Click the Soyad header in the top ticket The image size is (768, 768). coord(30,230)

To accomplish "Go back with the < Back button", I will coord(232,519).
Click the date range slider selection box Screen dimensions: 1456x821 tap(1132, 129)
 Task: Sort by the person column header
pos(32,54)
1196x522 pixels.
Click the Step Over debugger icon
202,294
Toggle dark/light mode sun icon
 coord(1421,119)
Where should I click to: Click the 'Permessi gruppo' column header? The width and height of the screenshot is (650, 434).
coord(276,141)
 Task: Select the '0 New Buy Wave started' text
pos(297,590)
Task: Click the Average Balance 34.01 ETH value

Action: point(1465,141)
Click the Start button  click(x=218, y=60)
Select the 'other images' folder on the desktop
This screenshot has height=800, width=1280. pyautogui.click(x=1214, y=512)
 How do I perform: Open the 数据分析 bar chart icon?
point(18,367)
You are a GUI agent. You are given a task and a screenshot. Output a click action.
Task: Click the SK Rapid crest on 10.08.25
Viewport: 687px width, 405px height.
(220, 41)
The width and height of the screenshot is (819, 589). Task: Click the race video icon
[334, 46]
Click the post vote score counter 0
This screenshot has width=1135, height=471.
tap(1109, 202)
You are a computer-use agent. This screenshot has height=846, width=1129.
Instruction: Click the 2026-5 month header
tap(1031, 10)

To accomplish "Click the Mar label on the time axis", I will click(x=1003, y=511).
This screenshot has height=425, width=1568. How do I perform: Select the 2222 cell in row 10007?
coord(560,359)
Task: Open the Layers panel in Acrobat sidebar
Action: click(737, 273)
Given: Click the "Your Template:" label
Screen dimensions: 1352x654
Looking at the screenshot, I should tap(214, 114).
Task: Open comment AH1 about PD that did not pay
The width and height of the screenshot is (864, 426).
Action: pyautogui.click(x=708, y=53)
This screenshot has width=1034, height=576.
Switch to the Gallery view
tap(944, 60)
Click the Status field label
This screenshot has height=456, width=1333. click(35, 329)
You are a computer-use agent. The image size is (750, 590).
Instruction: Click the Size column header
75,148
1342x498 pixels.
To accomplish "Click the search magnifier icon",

^^^^^^^^^^^^^^^^

» **WHAT THIS TASK INVOLVES**: Write out exactly each line of the entries, starting at the one containing "You are a computer-use agent. The" and finishing with the last line.

» **TASK RESULT**:
You are a computer-use agent. The image size is (750, 590).
Instruction: Click the Size column header
75,148
1342x498 pixels.
To accomplish "Click the search magnifier icon",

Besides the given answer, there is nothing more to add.